I grew up in Princeton, New Jersey. When I wanted to have fun I went down to the ‘dinky’ station and hopped a train to Penn Station in Manhattan. I’ve always romanticized Manhattan out of all proportion. I love the city in a way only someone who grew up in its orbit can love the city.

On 9/11, I left work in the morning. I came home and turned on CNN. I watched the replays of the towers collapsing for hours. I watched people leaping 100 stories to their deaths. And I was so pissed off I can’t even begin to explain how pissed off I was.

Sometime around 5pm I began to become introspective. I began to think about what the attacks meant, what they were going to turn Americans into. And my anger began to turn to sadness. I found a bottle of scotch and poured myself a 3-finger drink. And I wrote down in a notebook, “We’ll kill half a million Muslims before this is through.”
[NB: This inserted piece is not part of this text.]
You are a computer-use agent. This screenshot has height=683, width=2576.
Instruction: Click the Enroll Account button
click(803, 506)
I didn’t write it because I agreed with it. I wrote it because it was what I felt would happen. But I kept refilling my glass.
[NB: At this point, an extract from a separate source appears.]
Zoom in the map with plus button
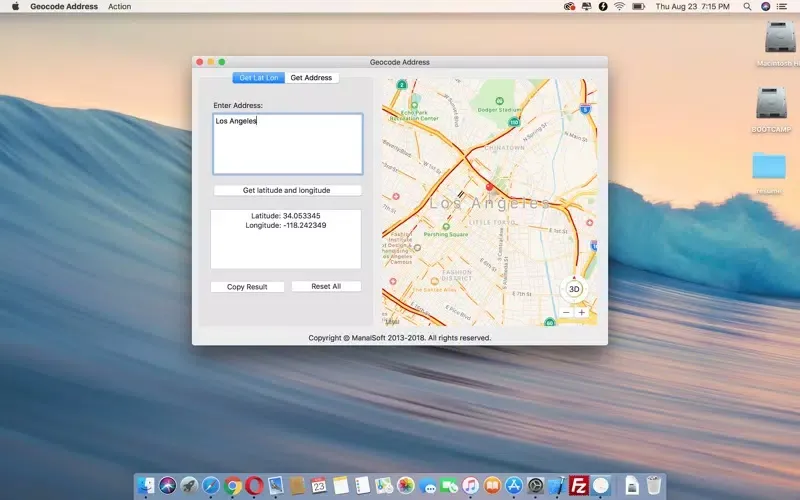Screen dimensions: 800x500 582,312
And sometime around two in the morning my anger returned. I wrote in my notebook: “Exterminate the Brutes. Nuke Mecca.”

Again, I didn’t write it because I seriously wanted to nuke Mecca. I wrote it because I was so angry that I wanted to express that anger.

But the difference between me, a peaceful person who was extremely hurt by the assault on Manhattan, and Tom Toncredo, is that I have managed to calm down in the intervening 4 years.

Talk show host Pat Campbell asked the Littleton Republican how the country should respond if terrorists struck several U.S. cities with nuclear weapons.

“Well, what if you said something like — if this happens in the United States, and we determine that it is the result of extremist, fundamentalist Muslims, you know, you could take out their holy sites,” Tancredo answered.

“You’re talking about bombing Mecca,” Campbell said.

“Yeah,” Tancredo responded.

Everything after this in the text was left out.